(YOUR ASSIGNMENT):
In full and without alteration, give the listing again.

######

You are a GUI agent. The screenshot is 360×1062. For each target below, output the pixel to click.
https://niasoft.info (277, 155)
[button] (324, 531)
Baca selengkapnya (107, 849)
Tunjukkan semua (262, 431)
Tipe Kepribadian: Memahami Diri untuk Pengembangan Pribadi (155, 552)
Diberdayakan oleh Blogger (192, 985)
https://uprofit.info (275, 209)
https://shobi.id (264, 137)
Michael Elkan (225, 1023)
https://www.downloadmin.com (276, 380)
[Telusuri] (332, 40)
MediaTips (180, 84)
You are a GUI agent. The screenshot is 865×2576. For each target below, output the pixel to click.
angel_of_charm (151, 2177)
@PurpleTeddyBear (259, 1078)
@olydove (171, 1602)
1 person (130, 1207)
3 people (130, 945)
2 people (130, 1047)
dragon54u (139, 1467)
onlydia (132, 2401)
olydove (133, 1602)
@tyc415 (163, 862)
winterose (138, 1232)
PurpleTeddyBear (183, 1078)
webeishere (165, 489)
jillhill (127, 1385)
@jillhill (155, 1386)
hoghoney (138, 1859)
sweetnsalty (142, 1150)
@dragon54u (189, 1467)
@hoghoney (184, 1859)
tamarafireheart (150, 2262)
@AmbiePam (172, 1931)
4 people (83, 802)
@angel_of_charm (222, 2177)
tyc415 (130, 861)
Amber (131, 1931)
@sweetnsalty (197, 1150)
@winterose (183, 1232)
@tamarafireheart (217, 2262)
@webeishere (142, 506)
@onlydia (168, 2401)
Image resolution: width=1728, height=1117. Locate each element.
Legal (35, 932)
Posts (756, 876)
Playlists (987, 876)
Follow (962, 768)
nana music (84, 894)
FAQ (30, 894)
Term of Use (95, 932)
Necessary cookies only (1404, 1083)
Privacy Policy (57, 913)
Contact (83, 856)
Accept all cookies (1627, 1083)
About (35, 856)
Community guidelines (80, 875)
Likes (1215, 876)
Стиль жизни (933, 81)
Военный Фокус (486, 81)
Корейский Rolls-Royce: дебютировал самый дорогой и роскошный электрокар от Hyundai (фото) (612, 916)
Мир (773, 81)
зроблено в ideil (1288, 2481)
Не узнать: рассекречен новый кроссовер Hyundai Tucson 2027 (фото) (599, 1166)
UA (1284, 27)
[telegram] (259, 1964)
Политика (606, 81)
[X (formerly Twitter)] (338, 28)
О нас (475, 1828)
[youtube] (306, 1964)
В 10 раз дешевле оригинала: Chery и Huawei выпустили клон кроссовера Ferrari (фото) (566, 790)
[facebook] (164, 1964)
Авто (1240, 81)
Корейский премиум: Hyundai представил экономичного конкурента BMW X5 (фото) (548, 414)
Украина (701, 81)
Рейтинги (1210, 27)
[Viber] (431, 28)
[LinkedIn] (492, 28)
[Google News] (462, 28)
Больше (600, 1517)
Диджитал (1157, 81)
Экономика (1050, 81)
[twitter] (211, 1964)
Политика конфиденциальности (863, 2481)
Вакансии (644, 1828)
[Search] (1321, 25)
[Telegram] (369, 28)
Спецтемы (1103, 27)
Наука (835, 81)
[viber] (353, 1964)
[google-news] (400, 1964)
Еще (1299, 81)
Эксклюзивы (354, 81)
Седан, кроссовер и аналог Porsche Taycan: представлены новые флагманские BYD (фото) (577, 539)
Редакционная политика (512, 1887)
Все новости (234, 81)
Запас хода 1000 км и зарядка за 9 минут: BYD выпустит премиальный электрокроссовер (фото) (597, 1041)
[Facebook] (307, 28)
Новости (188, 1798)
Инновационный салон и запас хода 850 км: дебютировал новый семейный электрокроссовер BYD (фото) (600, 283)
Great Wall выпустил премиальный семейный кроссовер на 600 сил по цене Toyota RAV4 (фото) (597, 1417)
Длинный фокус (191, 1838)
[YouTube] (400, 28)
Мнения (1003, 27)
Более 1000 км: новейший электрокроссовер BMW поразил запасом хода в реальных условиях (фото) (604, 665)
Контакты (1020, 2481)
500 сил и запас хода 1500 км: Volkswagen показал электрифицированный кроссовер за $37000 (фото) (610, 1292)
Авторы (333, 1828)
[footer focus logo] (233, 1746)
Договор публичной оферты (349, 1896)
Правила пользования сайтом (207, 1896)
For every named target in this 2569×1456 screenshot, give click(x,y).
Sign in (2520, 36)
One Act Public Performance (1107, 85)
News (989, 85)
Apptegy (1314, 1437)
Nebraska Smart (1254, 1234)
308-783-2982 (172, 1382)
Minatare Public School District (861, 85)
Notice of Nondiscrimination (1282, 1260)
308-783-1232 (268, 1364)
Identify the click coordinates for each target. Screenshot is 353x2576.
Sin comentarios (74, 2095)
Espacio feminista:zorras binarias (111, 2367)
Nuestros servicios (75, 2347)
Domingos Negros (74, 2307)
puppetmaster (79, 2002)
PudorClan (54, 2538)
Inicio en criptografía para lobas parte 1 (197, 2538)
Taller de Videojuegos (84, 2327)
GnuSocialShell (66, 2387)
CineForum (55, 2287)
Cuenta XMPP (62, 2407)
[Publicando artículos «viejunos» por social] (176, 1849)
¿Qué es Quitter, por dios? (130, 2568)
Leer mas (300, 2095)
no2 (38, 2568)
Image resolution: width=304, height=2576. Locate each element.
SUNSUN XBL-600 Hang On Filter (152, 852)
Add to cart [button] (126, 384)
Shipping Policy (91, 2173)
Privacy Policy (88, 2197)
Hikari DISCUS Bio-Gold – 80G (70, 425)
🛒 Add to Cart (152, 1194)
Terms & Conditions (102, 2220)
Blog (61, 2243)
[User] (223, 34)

######

(RESPONSE BOX):
You are a GUI agent. The screenshot is 360×1062. For each target below, output the pixel to click.
https://niasoft.info (277, 155)
[button] (324, 531)
Baca selengkapnya (107, 849)
Tunjukkan semua (262, 431)
Tipe Kepribadian: Memahami Diri untuk Pengembangan Pribadi (155, 552)
Diberdayakan oleh Blogger (192, 985)
https://uprofit.info (275, 209)
https://shobi.id (264, 137)
Michael Elkan (225, 1023)
https://www.downloadmin.com (276, 380)
[Telusuri] (332, 40)
MediaTips (180, 84)
You are a GUI agent. The screenshot is 865×2576. For each target below, output the pixel to click.
angel_of_charm (151, 2177)
@PurpleTeddyBear (259, 1078)
@olydove (171, 1602)
1 person (130, 1207)
3 people (130, 945)
2 people (130, 1047)
dragon54u (139, 1467)
onlydia (132, 2401)
olydove (133, 1602)
@tyc415 (163, 862)
winterose (138, 1232)
PurpleTeddyBear (183, 1078)
webeishere (165, 489)
jillhill (127, 1385)
@jillhill (155, 1386)
hoghoney (138, 1859)
sweetnsalty (142, 1150)
@dragon54u (189, 1467)
@hoghoney (184, 1859)
tamarafireheart (150, 2262)
@AmbiePam (172, 1931)
4 people (83, 802)
@angel_of_charm (222, 2177)
tyc415 (130, 861)
Amber (131, 1931)
@sweetnsalty (197, 1150)
@winterose (183, 1232)
@tamarafireheart (217, 2262)
@webeishere (142, 506)
@onlydia (168, 2401)
Image resolution: width=1728, height=1117. Locate each element.
Legal (35, 932)
Posts (756, 876)
Playlists (987, 876)
Follow (962, 768)
nana music (84, 894)
FAQ (30, 894)
Term of Use (95, 932)
Necessary cookies only (1404, 1083)
Privacy Policy (57, 913)
Contact (83, 856)
Accept all cookies (1627, 1083)
About (35, 856)
Community guidelines (80, 875)
Likes (1215, 876)
Стиль жизни (933, 81)
Военный Фокус (486, 81)
Корейский Rolls-Royce: дебютировал самый дорогой и роскошный электрокар от Hyundai (фото) (612, 916)
Мир (773, 81)
зроблено в ideil (1288, 2481)
Не узнать: рассекречен новый кроссовер Hyundai Tucson 2027 (фото) (599, 1166)
UA (1284, 27)
[telegram] (259, 1964)
Политика (606, 81)
[X (formerly Twitter)] (338, 28)
О нас (475, 1828)
[youtube] (306, 1964)
В 10 раз дешевле оригинала: Chery и Huawei выпустили клон кроссовера Ferrari (фото) (566, 790)
[facebook] (164, 1964)
Авто (1240, 81)
Корейский премиум: Hyundai представил экономичного конкурента BMW X5 (фото) (548, 414)
Украина (701, 81)
Рейтинги (1210, 27)
[Viber] (431, 28)
[LinkedIn] (492, 28)
[Google News] (462, 28)
Больше (600, 1517)
Диджитал (1157, 81)
Экономика (1050, 81)
[twitter] (211, 1964)
Политика конфиденциальности (863, 2481)
Вакансии (644, 1828)
[Search] (1321, 25)
[Telegram] (369, 28)
Спецтемы (1103, 27)
Наука (835, 81)
[viber] (353, 1964)
[google-news] (400, 1964)
Еще (1299, 81)
Эксклюзивы (354, 81)
Седан, кроссовер и аналог Porsche Taycan: представлены новые флагманские BYD (фото) (577, 539)
Редакционная политика (512, 1887)
Все новости (234, 81)
Запас хода 1000 км и зарядка за 9 минут: BYD выпустит премиальный электрокроссовер (фото) (597, 1041)
[Facebook] (307, 28)
Новости (188, 1798)
Инновационный салон и запас хода 850 км: дебютировал новый семейный электрокроссовер BYD (фото) (600, 283)
Great Wall выпустил премиальный семейный кроссовер на 600 сил по цене Toyota RAV4 (фото) (597, 1417)
Длинный фокус (191, 1838)
[YouTube] (400, 28)
Мнения (1003, 27)
Более 1000 км: новейший электрокроссовер BMW поразил запасом хода в реальных условиях (фото) (604, 665)
Контакты (1020, 2481)
500 сил и запас хода 1500 км: Volkswagen показал электрифицированный кроссовер за $37000 (фото) (610, 1292)
Авторы (333, 1828)
[footer focus logo] (233, 1746)
Договор публичной оферты (349, 1896)
Правила пользования сайтом (207, 1896)
For every named target in this 2569×1456 screenshot, give click(x,y).
Sign in (2520, 36)
One Act Public Performance (1107, 85)
News (989, 85)
Apptegy (1314, 1437)
Nebraska Smart (1254, 1234)
308-783-2982 (172, 1382)
Minatare Public School District (861, 85)
Notice of Nondiscrimination (1282, 1260)
308-783-1232 (268, 1364)
Identify the click coordinates for each target. Screenshot is 353x2576.
Sin comentarios (74, 2095)
Espacio feminista:zorras binarias (111, 2367)
Nuestros servicios (75, 2347)
Domingos Negros (74, 2307)
puppetmaster (79, 2002)
PudorClan (54, 2538)
Inicio en criptografía para lobas parte 1 (197, 2538)
Taller de Videojuegos (84, 2327)
GnuSocialShell (66, 2387)
CineForum (55, 2287)
Cuenta XMPP (62, 2407)
[Publicando artículos «viejunos» por social] (176, 1849)
¿Qué es Quitter, por dios? (130, 2568)
Leer mas (300, 2095)
no2 (38, 2568)
Image resolution: width=304, height=2576. Locate each element.
SUNSUN XBL-600 Hang On Filter (152, 852)
Add to cart [button] (126, 384)
Shipping Policy (91, 2173)
Privacy Policy (88, 2197)
Hikari DISCUS Bio-Gold – 80G (70, 425)
🛒 Add to Cart (152, 1194)
Terms & Conditions (102, 2220)
Blog (61, 2243)
[User] (223, 34)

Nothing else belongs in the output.